Figure 9A.5.4 RBBB tachycardia with a cycle length of 360 ms (165 bpm). The LBBB tachycardia terminated spontaneously, and soon after the RBBB tachycardia recurred with the identical cycle length. In the electrophysiology lab, both of these arrhythmias could be induced. The LBBB tachycardia was induced with programmed stimulation from the right ventricle and was confirmed to be bundle branch reentry using the RBB in the antegrade direction and the LBB in the retrograde direction. The RBBB tachycardia was induced with atrial programmed electrical stimulation and was demonstrated to be bundle branch reentry using the LBB in the antegrade direction and the RBB in the retrograde direction. Ablation of the right bundle eliminated both tachycardias.

Patient History

A 50-year-old male with known coronary artery disease and normal left ventricular function presented to emergency for recurrent chest pain and dyspnea. A remote non-ST segment elevation myocardial infarction (NSTEMI) had been treated with angioplasty and stenting of the right coronary artery. His initial ECG (Figure 9A.6.1A) was unremarkable and the first set of troponin was negative. Given his history of previous angioplasty and his ongoing chest pain, a coronary angiogram was performed that demonstrated a patent stent and no other flow-limiting lesion. The ECG of Figure 9A.6.1B was recorded after the coronary angiogram. The patient was completely asymptomatic. Echocardiogram and cardiac magnetic resonance imaging (MRI) showed a normal biventricular function and no evidence of myocardial scarring. Exercise treadmill testing resulted in complete suppression of the ECG findings displayed in Figure 9A.6.1B.

Figure 9A.6.1 Intermittent accelerated idioventricular rhythm with likely RV outflow tract (RVOT) origin. A. Initial ECG at emergency. Normal sinus rhythm at a rate of 65 bpm. Isolated, nonspecific QRS fragmentation in lead III, otherwise normal ECG. Intrinsic sinus beats have a normal QRS duration. B. There are three different types of QRS complexes: wide QRS complexes with left bundle branch block pattern and inferior axis at a rate of 75 bpm (black arrows); narrow QRS complexes at a rate of 65 bpm (blue arrows); and QRS complexes with intermediate width and similar morphology compared to the wide complexes (dark red arrows). There is AV-dissociation (dashed arrows) with more R than P, suggesting an underlying ventricular rhythm. The QRS complexes with intermediate width represent fusion beats between conducted sinus beats and idioventricular rhythm. Note the slightly shorter PR interval of fused beats. The most likely diagnosis in this asymptomatic patient is intermittent accelerated idioventricular rhythm with likely origin from the posteroseptal RVOT (precordial transition at V₄ and V₅, leads I and aVL positive).

● **EXCERPTED RECORDS**
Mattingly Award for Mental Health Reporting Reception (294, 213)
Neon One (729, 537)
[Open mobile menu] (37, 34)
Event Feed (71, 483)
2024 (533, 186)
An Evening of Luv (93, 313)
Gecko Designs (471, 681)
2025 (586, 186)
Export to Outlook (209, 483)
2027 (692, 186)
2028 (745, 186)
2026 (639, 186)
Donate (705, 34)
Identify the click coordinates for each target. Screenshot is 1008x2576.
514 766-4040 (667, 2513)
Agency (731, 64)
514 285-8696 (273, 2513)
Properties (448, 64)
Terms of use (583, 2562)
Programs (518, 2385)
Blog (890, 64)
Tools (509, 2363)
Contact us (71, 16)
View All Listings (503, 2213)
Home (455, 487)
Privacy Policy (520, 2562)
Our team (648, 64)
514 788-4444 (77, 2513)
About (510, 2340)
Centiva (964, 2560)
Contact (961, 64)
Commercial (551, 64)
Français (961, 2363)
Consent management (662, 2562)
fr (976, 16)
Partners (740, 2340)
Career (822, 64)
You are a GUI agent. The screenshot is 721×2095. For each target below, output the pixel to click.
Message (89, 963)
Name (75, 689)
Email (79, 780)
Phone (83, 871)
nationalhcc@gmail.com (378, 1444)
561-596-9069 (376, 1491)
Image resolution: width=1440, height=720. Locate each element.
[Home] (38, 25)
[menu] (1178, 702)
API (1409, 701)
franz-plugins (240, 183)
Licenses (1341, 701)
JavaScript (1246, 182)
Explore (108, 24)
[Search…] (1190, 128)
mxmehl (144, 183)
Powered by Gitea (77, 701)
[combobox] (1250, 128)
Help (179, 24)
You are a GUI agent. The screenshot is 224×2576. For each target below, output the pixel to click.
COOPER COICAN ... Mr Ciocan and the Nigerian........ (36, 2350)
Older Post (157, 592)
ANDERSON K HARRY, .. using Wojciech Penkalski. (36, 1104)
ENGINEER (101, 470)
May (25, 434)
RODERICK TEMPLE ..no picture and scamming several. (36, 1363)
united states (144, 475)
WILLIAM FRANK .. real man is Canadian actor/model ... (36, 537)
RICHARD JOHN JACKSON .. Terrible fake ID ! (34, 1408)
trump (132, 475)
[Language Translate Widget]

● **USING THE INFORMATION**
**a)** Decide whether each statement agrees with the cardiology excerpt, answering yes or no and quoting the deciding words: (i) ablation of the right bundle eliminated both tachycardias; (ii) the coronary angiogram showed a blocked stent; (iii) cardiac MRI showed myocardial scarring.
**b)** Transcribe the passage of the cardiology excerpt that opens with the words containing "Figure 9A.5.4 RBBB" and closes with "eliminated both tachycardias.".

● **RESULTS IN ORDER**
**a)**
(i) Yes: "Ablation of the right bundle eliminated both tachycardias."
(ii) No: "demonstrated a patent stent and no other flow-limiting lesion."
(iii) No: "no evidence of myocardial scarring."

**b)**
Figure 9A.5.4 RBBB tachycardia with a cycle length of 360 ms (165 bpm). The LBBB tachycardia terminated spontaneously, and soon after the RBBB tachycardia recurred with the identical cycle length. In the electrophysiology lab, both of these arrhythmias could be induced. The LBBB tachycardia was induced with programmed stimulation from the right ventricle and was confirmed to be bundle branch reentry using the RBB in the antegrade direction and the LBB in the retrograde direction. The RBBB tachycardia was induced with atrial programmed electrical stimulation and was demonstrated to be bundle branch reentry using the LBB in the antegrade direction and the RBB in the retrograde direction. Ablation of the right bundle eliminated both tachycardias.